April brings thoughts of gardening. Spring has finally arrived and although there are still chances of cool nights, the days are longer and the sun is warmer. We spend time in the local nurseries picking out plants to put in our gardens and yards. After a long gray winter, we want color and we want it now.

Or do we? Some of us are not day people. We travel the nights and find our beds just after sunrise. While we are not vampires (at least most of us are not), we just prefer the darkness. Trouble is, that those of us night people who love flowers and plants miss the beauty of the gardens during the day. The vibrant floral colors fade away as the night falls.

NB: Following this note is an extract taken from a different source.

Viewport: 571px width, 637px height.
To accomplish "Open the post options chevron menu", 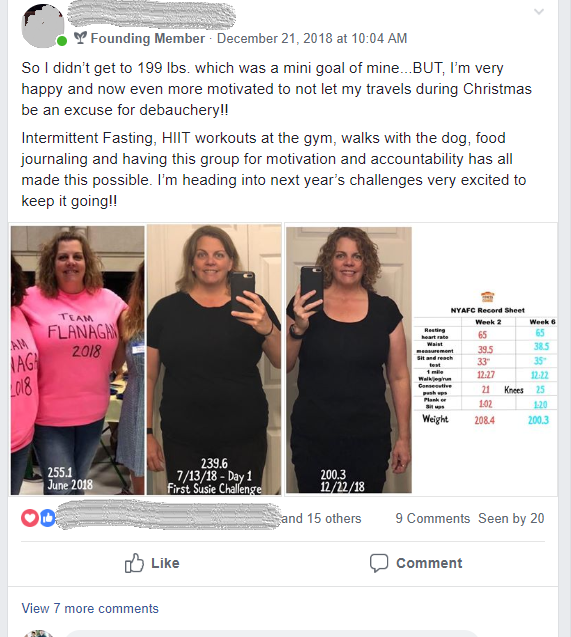I will coord(539,12).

We can fix that, however. By planting a moon garden. Imagine walking through a garden of highly scented flowers that glow in the moonlight. Intrigued?

All you need is an area that gets full sun to part shade, plants that are mostly white or silvery in nature, and also plants whose blossoms open as the sun goes down releasing their fragrance. If some illumination is necessary for walking safety, use lighting that is subtle and low key. White gravel will glow on pathways. Sketch out a plan so that you have an idea of the finished garden. Choose plants that will do well in your planting zone and know which ones will need to come indoors when the weather turns cold. Some plants are actually bushy while others hug the ground. You will want plants of various heights, as well as non-blooming leafy plants such as hostas and ferns, to create visual interest for both day and night. Colorful flowers that open at night to release their fragrance can be used at the ends of your moon garden or planted on their own in another area. Be sure to create a spot where you can simply sit and enjoy the fragrances on the night air.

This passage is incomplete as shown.